Таких слов не пришлось выслушивать Люсьену Лореллю[208], составляющему со своей женой одну из самых очаровательных пар, какие мне доводилось встречать. Потерян счет прекрасным снимкам, которые он сделал с меня. Увы, он оставил моду ради рекламы и творит чудеса в своей студии цветной фотографии. Вдумчивый художник, он работает со священной медлительностью, считая, что на пути к совершенству нельзя нестись как болид[209]. Каждый новый снимок для него есть возможность удовлетворить свой изобретательский гений: необычная мизансцена, неожиданное освещение, иными словами – все, что может улучшить его стиль.
Удивительно слышать, как этот человек, использующий свет, как музыкант ноты, говорит о своей профессии. Его мягкое лицо расцветает, низкий голос становится глубоким, а немного растрепанные волосы, нечто среднее между светлым и белым, словно притягивают к себе свет. И тогда, готова поклясться, мой зрачок превращается в объектив, в котором я незаметно и с удовольствием меняю диафрагму. Именно этот момент выбирает мадам Лорелль, чтобы в зависимости от цвета неба подать чай, портвейн или белое вино.

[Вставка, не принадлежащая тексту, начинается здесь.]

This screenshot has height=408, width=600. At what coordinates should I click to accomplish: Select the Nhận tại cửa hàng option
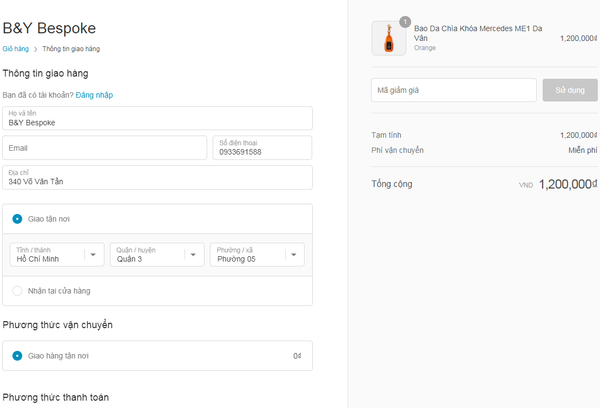point(17,290)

Такой же светлый, хотя и совершенно иной, фотомодель-бой и фотограф моды: муж Аллы, знаменитой манекенщицы Диора. Их пара – контраст удивительной красоты. Насколько Алла, тибетка или маньчжурка, похожа на фарфор эпохи Мин, темноволосая и нитеподобная, настолько же великолепен ее супруг, польский граф, знатный красавец, высокий, светловолосый, с загорелым лицом, на котором драгоценной эмалью сверкают незабудковые глаза, что не мешает ему делать превосходные фотографии.
Не хотелось бы расставаться с фотографиями портретистов – кого-то я наверняка забыла, – не упомянув о своем лучшем друге-фотографе Жорже Сааде. С ним мне поистине хорошо, не потому что он требует меньше других от манекенщицы. Напротив, его поиски мизансцены зачастую длятся очень долго и крайне утомляют.